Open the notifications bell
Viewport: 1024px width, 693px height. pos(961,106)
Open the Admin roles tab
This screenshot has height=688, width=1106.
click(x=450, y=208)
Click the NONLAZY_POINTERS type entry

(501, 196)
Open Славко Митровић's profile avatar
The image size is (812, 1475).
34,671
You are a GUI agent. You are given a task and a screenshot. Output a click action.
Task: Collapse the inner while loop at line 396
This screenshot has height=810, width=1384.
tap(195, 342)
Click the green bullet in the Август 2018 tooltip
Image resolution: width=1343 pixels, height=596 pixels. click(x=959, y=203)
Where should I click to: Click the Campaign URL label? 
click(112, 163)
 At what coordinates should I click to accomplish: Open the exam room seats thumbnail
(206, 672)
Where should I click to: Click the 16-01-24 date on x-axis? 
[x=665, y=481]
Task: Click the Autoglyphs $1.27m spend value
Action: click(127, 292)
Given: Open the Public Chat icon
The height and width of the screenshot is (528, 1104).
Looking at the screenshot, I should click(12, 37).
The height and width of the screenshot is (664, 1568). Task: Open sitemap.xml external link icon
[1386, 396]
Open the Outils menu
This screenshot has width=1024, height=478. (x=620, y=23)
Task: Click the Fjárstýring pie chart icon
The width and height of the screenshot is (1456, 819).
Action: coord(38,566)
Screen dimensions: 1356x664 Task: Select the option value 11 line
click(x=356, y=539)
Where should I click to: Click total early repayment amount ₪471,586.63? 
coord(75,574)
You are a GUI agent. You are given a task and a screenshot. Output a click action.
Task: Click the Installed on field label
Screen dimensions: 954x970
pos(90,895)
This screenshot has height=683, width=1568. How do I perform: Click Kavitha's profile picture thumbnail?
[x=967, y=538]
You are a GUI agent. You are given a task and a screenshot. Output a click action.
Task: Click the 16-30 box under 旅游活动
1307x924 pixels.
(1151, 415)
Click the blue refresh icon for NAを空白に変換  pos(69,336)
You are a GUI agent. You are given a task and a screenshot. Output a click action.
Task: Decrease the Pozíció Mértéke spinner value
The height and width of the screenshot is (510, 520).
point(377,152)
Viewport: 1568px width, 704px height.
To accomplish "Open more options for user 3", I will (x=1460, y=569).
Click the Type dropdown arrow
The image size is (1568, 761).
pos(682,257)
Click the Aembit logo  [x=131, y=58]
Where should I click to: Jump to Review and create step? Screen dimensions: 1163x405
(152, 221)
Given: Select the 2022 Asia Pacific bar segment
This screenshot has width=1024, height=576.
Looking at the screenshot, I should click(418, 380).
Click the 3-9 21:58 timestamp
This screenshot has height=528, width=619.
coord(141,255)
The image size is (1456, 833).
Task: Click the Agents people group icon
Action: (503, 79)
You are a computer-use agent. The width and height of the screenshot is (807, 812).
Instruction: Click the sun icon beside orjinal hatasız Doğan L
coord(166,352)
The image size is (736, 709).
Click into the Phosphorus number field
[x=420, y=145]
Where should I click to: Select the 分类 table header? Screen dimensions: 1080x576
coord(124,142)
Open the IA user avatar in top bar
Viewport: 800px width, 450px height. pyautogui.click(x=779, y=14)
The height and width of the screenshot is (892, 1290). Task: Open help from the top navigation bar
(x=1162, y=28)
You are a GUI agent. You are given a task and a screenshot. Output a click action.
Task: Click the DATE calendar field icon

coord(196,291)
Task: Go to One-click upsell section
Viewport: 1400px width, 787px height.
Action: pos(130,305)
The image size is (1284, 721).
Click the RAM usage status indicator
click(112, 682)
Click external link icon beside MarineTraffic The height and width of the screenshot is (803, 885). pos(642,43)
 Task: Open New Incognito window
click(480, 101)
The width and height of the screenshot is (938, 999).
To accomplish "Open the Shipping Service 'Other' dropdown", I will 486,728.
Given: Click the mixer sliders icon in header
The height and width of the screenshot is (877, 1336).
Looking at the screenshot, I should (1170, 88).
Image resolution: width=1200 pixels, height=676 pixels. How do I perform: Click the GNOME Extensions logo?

**********

*Required work*: Write out again, exactly, the line containing "The width and height of the screenshot is (938, 999)." and every later line of the records. Omit the rest.

*Response*:
The width and height of the screenshot is (938, 999).
To accomplish "Open the Shipping Service 'Other' dropdown", I will 486,728.
Given: Click the mixer sliders icon in header
The height and width of the screenshot is (877, 1336).
Looking at the screenshot, I should (1170, 88).
Image resolution: width=1200 pixels, height=676 pixels. How do I perform: Click the GNOME Extensions logo?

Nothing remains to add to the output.